Laminin in glomerular basement membranes of aminonucleoside nephrotic rats. Increased proteinuria induced by antilaminin immunoglobulin G.

The amount and distribution of the glycoprotein laminin was investigated in the glomerular basement membranes (GBM) of rats made nephrotic by 10 daily subcutaneous injections of the aminonucleoside of puromycin (AMN). Affinity-purified, sheep antilaminin immunoglobulin G (S alpha L) was injected intravenously into AMN rats, and kidney-bound S alpha L was compared with normals. Photometric measurements of glomerular-bound S alpha L showed that intravenous injections of 1.5 mg of S alpha L saturated laminin in normal glomeruli.

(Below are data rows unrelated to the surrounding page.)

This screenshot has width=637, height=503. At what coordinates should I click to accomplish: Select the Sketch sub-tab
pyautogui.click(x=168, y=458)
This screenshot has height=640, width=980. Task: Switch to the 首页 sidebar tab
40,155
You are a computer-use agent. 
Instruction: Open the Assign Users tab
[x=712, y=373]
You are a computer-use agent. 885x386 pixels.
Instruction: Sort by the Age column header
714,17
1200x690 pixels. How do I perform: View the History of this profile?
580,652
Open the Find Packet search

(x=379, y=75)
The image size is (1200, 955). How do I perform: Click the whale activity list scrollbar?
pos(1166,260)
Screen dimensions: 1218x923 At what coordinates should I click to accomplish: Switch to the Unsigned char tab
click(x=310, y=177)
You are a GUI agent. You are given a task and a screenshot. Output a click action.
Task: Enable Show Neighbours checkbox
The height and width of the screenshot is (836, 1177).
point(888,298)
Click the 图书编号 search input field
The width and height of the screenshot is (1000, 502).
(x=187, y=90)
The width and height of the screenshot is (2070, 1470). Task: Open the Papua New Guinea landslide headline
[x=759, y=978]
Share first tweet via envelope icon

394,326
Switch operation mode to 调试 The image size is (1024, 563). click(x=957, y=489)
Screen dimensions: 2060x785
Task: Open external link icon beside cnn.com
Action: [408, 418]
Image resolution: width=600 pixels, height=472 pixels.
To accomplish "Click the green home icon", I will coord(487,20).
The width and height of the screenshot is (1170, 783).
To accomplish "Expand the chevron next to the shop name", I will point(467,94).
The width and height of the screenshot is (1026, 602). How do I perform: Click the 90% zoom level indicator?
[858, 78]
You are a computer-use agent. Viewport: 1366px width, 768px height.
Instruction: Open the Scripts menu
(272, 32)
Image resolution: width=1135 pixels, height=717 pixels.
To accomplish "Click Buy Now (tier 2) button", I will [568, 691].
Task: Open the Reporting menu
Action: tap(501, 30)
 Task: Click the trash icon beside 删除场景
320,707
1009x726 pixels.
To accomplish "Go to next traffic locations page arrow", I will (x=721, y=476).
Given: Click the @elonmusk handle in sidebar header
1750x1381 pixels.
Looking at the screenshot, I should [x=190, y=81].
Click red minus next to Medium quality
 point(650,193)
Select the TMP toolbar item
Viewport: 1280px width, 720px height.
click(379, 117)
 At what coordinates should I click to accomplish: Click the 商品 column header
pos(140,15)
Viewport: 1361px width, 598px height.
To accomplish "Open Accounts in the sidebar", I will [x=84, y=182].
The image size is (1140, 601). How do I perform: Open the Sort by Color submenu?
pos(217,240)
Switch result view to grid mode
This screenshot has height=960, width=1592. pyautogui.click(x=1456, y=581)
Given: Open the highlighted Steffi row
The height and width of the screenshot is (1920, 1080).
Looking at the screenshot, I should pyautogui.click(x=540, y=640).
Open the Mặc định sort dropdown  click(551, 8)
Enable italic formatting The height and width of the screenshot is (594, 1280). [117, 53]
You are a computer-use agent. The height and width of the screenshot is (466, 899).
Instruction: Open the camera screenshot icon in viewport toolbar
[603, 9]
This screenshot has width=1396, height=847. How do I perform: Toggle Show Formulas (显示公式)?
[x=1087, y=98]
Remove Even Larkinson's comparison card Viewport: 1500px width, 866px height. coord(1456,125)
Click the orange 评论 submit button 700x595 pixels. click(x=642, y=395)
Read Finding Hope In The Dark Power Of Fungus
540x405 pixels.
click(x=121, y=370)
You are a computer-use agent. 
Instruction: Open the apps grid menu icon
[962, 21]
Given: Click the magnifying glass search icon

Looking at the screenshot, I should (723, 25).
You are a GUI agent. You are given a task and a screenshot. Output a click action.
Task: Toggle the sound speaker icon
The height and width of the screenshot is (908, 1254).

The same amount of glomerular S alpha L was present in 10-day AMN nephrotic rats after injection of a saturating dose. In nephrotic rats, approximately 4.4% of a dose of 0.1 to 0.9 mg of 125I-S alpha L bound in the kidneys as compared with approximately 3.8% in normals. By immunofluorescence microscopy, S alpha L bound in a linear pattern to the GBM in nephrotic and normal rats and remained similarly bound throughout all stages of nephrosis. Conjugates of S alpha L and horseradish peroxidase (S alpha L-HRP) injected into normal and 10-day nephrotic rats bound to all three layers of the GBM, to fibrillar structures within the laminae rarae, and to the plasma membranes of epithelial cells below the slit diaphragms. In nephrotic rats, S alpha L-HRP was also bound to the epithelial plasma membrane where it had detached from the GBM. Rats given S alpha L before the induction of AMN nephrosis (S alpha L-AMN) developed significantly greater proteinuria on day 10 than rats given AMN alone (372 versus 274 mg/24 hours, p less than 0.05) and on day 12 (603 versus 453 mg/24 hours, p less than 0.05). In addition, there was greater epithelial detachment from the GBM in S alpha L-AMN rats than simple AMN rats. We conclude that (a) large amounts of laminin are neither lost nor redistributed during AMN nephrosis, (b) laminin is present as fibrils within the GBM as well as on the epithelial plasma membrane adjoining the GBM, and (c) GBM-bound S alpha L promotes proteinuria during late stages of AMN nephrosis, possibly by enhancing epithelial detachment.